[BEGIN RECORD SET]

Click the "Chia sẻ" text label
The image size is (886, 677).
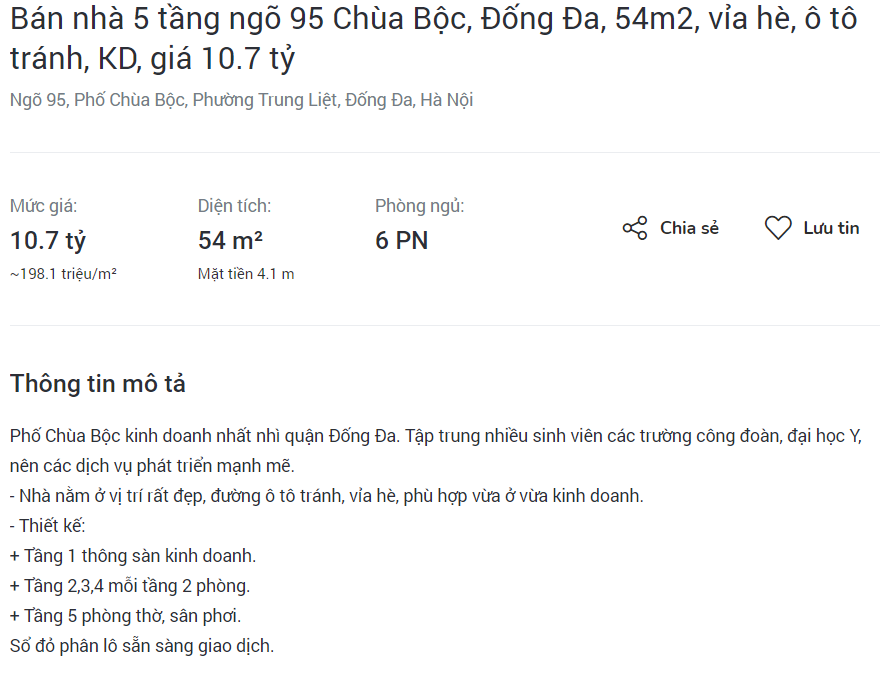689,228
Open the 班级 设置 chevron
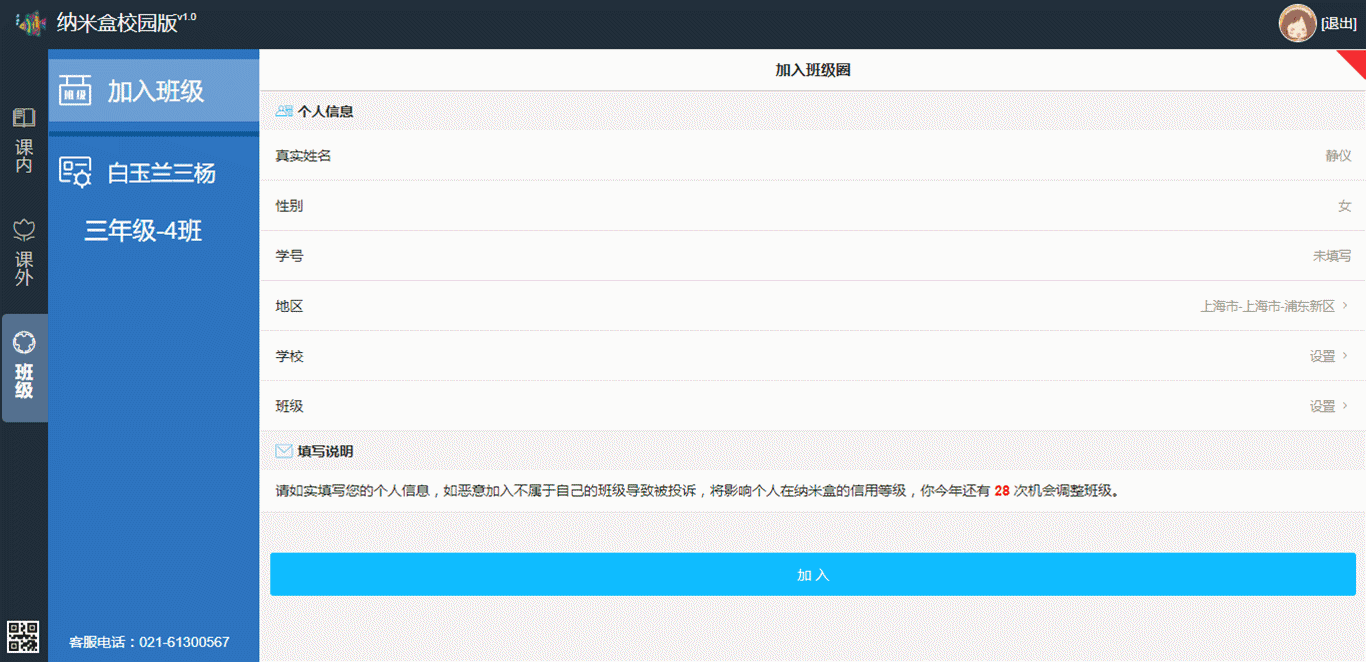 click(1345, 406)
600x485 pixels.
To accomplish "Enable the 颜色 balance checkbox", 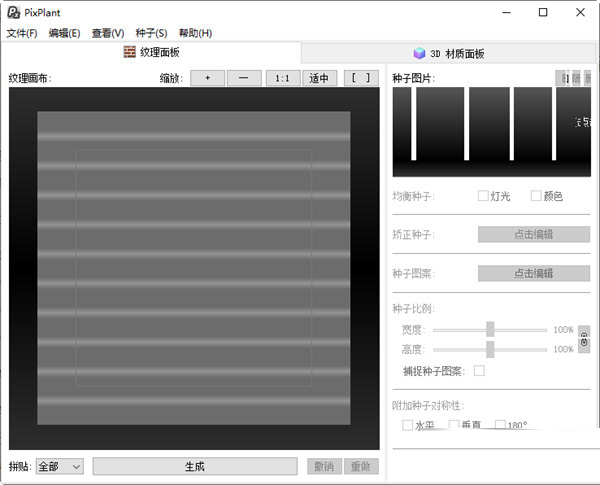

[END RECORD SET]
[BEGIN RECORD SET]

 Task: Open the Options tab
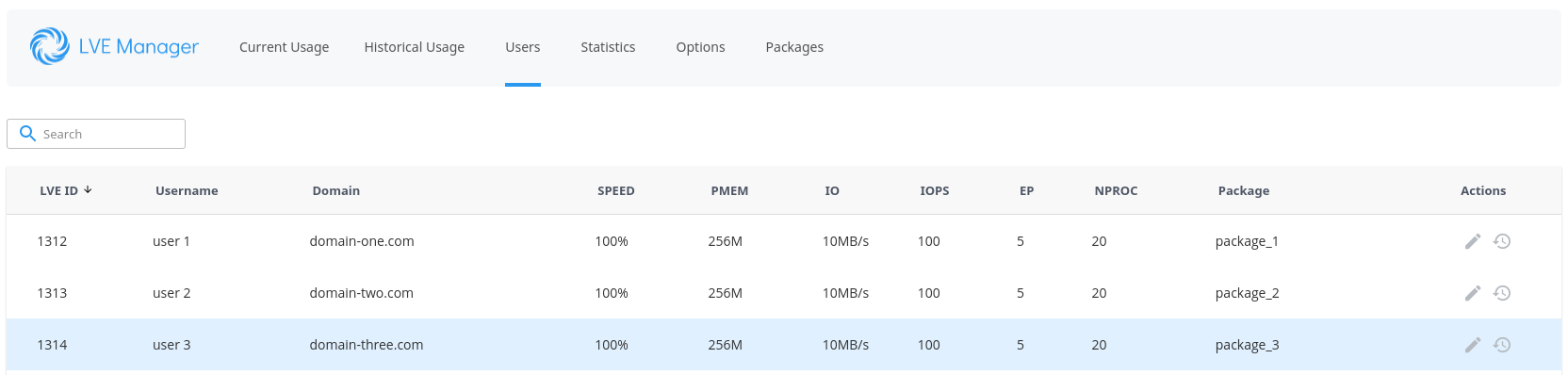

[END RECORD SET]

WHAT TO PRODUCE
Gather each line from the entries above that contains the word "Open", treating uppercase and lowercase letters as distinct.

ANSWER TO THE PROBLEM
Open the 班级 设置 chevron
 Task: Open the Options tab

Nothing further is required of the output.